The leftist Israeli magazine +972 wants to sound the alarm on a Jewish state it believes is destroying itself

by
Liel Leibovitz
January 19, 2012
(Photoillustration Tablet Magazine; original photo Aaron Amat/Shutterstock.)
(Photoillustration Tablet Magazine; original photo Aaron Amat/Shutterstock.)

This past December, as other Israeli publications summed up 2011 by nominating television stars, singers, and athletes as person of the year, the online magazine +972 chose a very different set of honorees: Tawakkol Karman, Asmaa Mahfouz, Razan Ghazzawi, and a handful of other young female activists who helped shape the Arab Spring. The piece—written by Lisa Goldman, the magazine’s cofounder, and heavily reported over several months in Cairo earlier this year—was a perfect reflection of the magazine’s virtues. It was strongly political, rejecting the mainstream Israeli view of the Arab Spring as a potentially disastrous development for the Jewish state. Instead, it celebrated the activists and their accomplishments, faithful to the magazine’s view that democracy is the only long-term guarantee for regional peace and stability. The piece was widely read, receiving copious attention from bloggers and generating traffic on Twitter.

But not in Israel.

Most of those who blogged or tweeted about the piece were residents of Arab countries. And most of these Arab readers neglected to mention that the celebratory piece was written by an Israeli journalist and published in an Israeli political blog. Israelis, on their end, largely ignored the piece, as they do nearly everything +972 does. According to Noam Sheizaf, +972’s editor in chief, only about 20 percent of the magazine’s readers are Israeli, a testament to the growing unpopularity of its progressive politics in a nation governed by a coalition, led by the Likud, of those who place land and faith above all else.

- _WRITTEN EXERCISE_: Carry on the article above about the Israeli magazine +972, starting right after its final sentence.

- _SUPPLIED INFORMATION_:

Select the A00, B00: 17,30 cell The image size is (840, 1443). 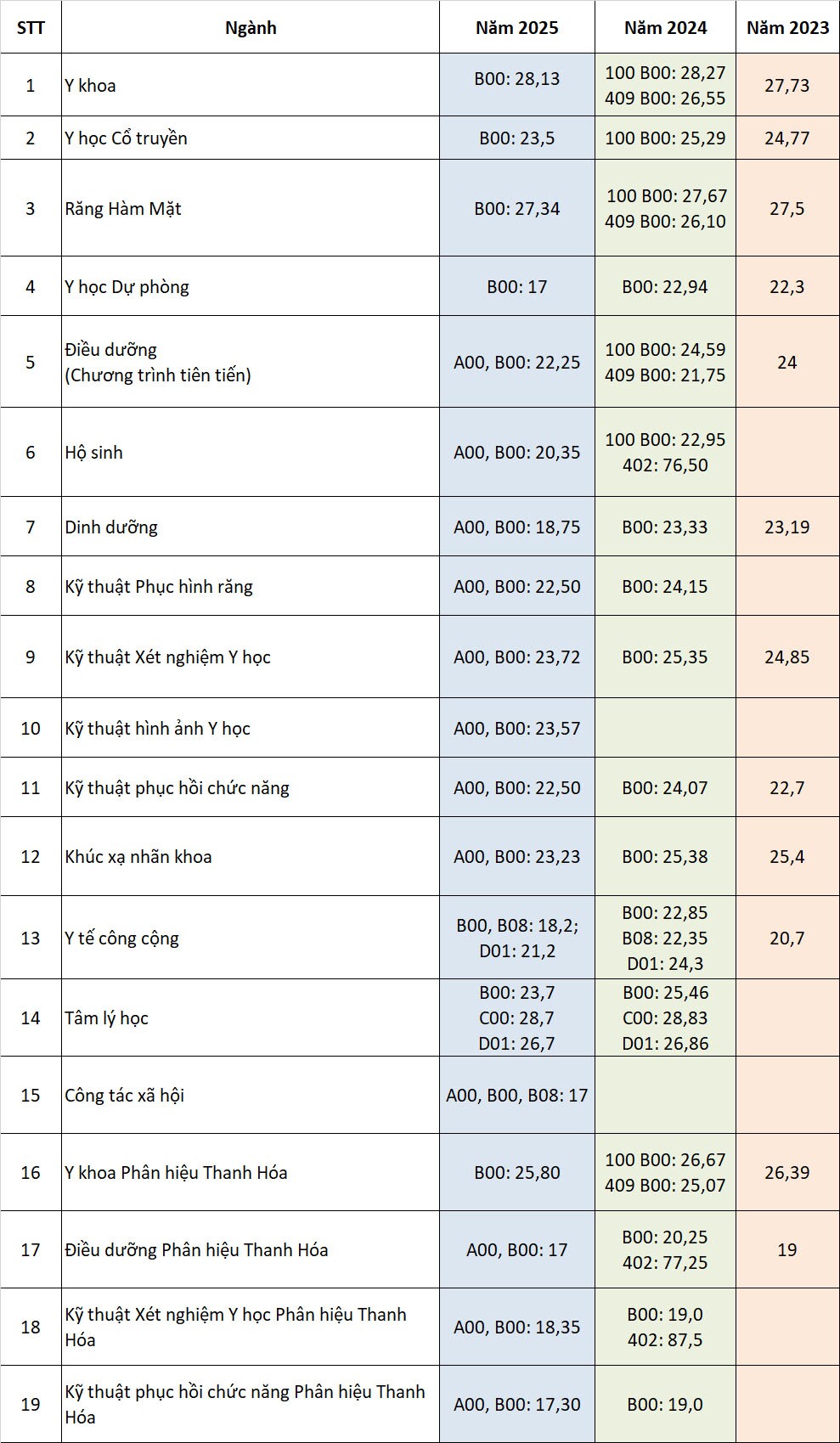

- _WRITTEN RESPONSE_:
Rejected by the Arabs, ignored by the Jews: This is the reality with which the magazine’s 15 or so writers have to contend, writing, as they do, in English for a largely American audience. The magazine’s name is no coincidence: It is a tribute to Israel’s international calling code and an acknowledgement that, increasingly, any serious conversation about Israel’s policies is to be had outside of Israel’s borders.

Sparking that conversation is +972’s purpose. The magazine was founded last August,
almost by accident, when Goldman, Sheizaf, Ami Kaufman, and Dimi Reider met in Tel Aviv and agreed to collaborate. At the time, all were working journalists—Goldman and Reider were writing on a freelance basis for a host of international publications, Kaufman was an editor at several Israeli newspapers, Sheizaf was a political columnist for the local edition of Time Out, and all had blogs in English that aimed to provide Israeli news and commentary for an international audience. What began by posting each others’ stories on Facebook quickly evolved into a joint platform. From the first, the +972 crew agreed on an unorthodox journalistic ethos: All the magazine’s bloggers have complete freedom to write whenever and whatever they want. The magazine has a top editor, but the bloggers can fire him or her if they please. And whoever comes on board does so gratis. Other writers were quick to join. The website traffic monitor Alexa shows that visits to the magazine have grown exponentially since its inception, more than doubling in the past few months alone.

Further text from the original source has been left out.